Neurotoxin-like compounds from the ichthyotoxic red tide alga Heterosigma akashiwo induce a TTX-like synaptic silencing in mammalian neurons

Heterosigma akashiwo (Raphidophyceae) is a golden-brown unicellular marine microalgae that has been implicated in massive numbers of fish deaths in natural and cultured populations around the world. The ichthytoxicity of this species has been associated to the presence of a neurotoxin-like compound. The aim of this work was to study the neurotoxic properties of an extract of H. akashiwo. Under our experimental conditions, the H. akashiwo microalgae induced a paralytic effect on the mobility of Artemia salina in a concentration-dependent manner, abolishing the natatorial capacity of A. salina. Similarly, this capacity was reduced with the presence of toxin extract from H. akashiwo (HaTx, 41 ± 8%) in the media. Additionally, using a neuroblastoma cell based assay, HaTx showed a concentration-dependent decrease in cytotoxicity in the presence of ouabain/veratridine (30 ± 3%). Using patch clamp and Ca2+ microfluorimetry in hippocampal neuron cultures, we measured the acute effects of HaTx on neuronal network activity.

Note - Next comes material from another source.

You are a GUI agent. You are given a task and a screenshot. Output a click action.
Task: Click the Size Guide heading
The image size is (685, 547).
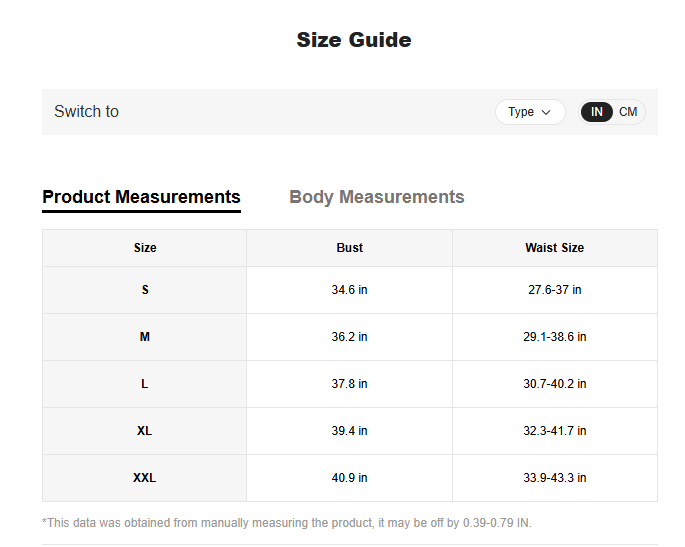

HaTx (0.5% v/v) decreased the frequency (control 16 ± 3 Hz vs HaTx 7 ± 1.7 Hz) and amplitude (control 315.8 ± 9.7 pA vs 118.6 ± 2.2 pA) of synaptic electrophysiological activity and also reduced intracellular Ca2+ transient frequency (control 4.5 ± 0.2 Hz vs HaTx 2.1 ± 0.3 Hz). Both types of events were associated with synaptic silencing and synaptic dyshomeostasis. HaTx toxicity was reversible, recovering about 70% of neuronal activity when the toxin was withdrawn. Furthermore, immunostaining of SV-2, a key secretory protein, revealed a significant decrease suggesting synaptic remodeling. In conclusion, HaTx demonstrated cellular and neuronal toxic properties that were mediated by a fast and reversible voltage-dependent sodium channel blockade, and could be a new interesting neuroactive compound having pharmacological benefits.